Glydentify is an open-source tool leveraging the power of protein language models for the classification of glycosyltransferases (GTs). This application, grounded in the cutting-edge ESM2 protein language model, offers a novel approach to classifying GTs into fold A families. Glydentify not only achieves high accuracy in prediction but also provides insights into donor binding preferences and key contributing residues, adding an explainable component to its functionality. Glydentify is available on Hugging Face Spaces.

Features

  • High Accuracy Classification: Classifies GTs into fold A families with 92% accuracy and predicts GT-A donor binding preferences with 88% accuracy.
  • Explainable AI: Identifies key residues contributing to predictions, offering insights into the underlying mechanisms of enzyme function.
  • User-Friendly Interface: Built with Gradio, Glydentify offers an intuitive interface requiring no programming experience, making it accessible for a wide range of users.
  • Web-Based Access: Available directly through any web browser via Hugging Face Spaces.

Components

  • Training Script: The heart of Glydentify lies in the deep learning model training, contained in family_prediction.ipynb. This Jupyter Notebook includes detailed steps for model training, validation, and evaluation, utilizing PyTorch and the ESM2 model.
  • Application Folder: The App folder hosts a Python script responsible for loading the trained model and labels, and constructing the Gradio-based web application for easy interaction and function prediction.
  • Accessible Deployment: Hosted on Hugging Face, the application offers a seamless experience for end-users wanting to explore GT classification without any setup requirements.

How to Use

  1. Model Training: To train your own model or understand the training process, explore family_prediction.ipynb. This notebook requires a fundamental understanding of Python and deep learning.
  2. Running the Application: For end-users, simply visit the Glydentify space on Hugging Face. The web interface allows you to input protein sequences and receive function predictions without any coding requirement.
  3. Local Deployment: Advanced users can set up Glydentify locally by cloning the repository, setting up the environment, and running the application script within the App folder.

Requirements

  • Python 3.9+
  • PyTorch
  • Transformers Library
  • Gradio

Installation

Clone the repository:

git clone https://github.com/arikat/Glydentify.git
cd Glydentify

Install the required packages from the environment file (requires conda/mamba):

conda env create -f glydentify.yml

Contributing

Contributions to Glydentify are welcome!
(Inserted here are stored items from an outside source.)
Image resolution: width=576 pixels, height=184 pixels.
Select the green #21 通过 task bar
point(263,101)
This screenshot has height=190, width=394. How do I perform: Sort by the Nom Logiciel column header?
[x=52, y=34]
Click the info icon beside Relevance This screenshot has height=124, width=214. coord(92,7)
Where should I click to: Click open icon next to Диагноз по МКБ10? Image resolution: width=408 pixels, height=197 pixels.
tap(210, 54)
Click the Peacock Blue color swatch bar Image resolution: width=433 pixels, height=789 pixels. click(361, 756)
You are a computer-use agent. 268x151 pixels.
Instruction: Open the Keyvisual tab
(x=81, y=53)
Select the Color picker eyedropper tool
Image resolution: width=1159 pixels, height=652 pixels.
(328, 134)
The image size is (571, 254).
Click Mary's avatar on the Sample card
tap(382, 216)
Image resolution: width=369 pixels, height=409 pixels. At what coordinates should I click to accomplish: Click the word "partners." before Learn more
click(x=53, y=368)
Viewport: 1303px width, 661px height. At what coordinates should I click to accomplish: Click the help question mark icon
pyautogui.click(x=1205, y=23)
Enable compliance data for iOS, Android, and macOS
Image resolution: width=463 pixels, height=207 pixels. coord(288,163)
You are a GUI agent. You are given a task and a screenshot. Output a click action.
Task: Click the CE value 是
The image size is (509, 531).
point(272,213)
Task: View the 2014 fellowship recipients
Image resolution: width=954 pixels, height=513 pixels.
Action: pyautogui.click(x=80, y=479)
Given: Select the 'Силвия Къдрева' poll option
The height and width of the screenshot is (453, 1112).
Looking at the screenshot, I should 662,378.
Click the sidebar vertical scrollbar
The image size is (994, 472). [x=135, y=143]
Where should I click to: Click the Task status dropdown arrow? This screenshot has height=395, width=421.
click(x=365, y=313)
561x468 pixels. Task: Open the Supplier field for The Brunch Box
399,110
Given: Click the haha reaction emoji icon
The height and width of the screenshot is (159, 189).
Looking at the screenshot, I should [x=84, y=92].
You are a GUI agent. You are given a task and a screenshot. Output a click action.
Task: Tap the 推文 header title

Whether it's feature enhancements, bug fixes, or documentation improvements, feel free to fork the repository and submit a pull request.

Citation

If you use Glydentify in your research, please cite our accompanying paper:

@article{
  title={Glydentify, a deep learning tool for classifying glycosyltransferase function},
  author={Venkat, A., Zhou, Z., Gill, S. and Kannan, N.},
  journal={manscript in preparation},
  year={2024}}

License

Glydentify is released under the GNU General Public License v3.0 License. See the LICENSE file in the repository for details.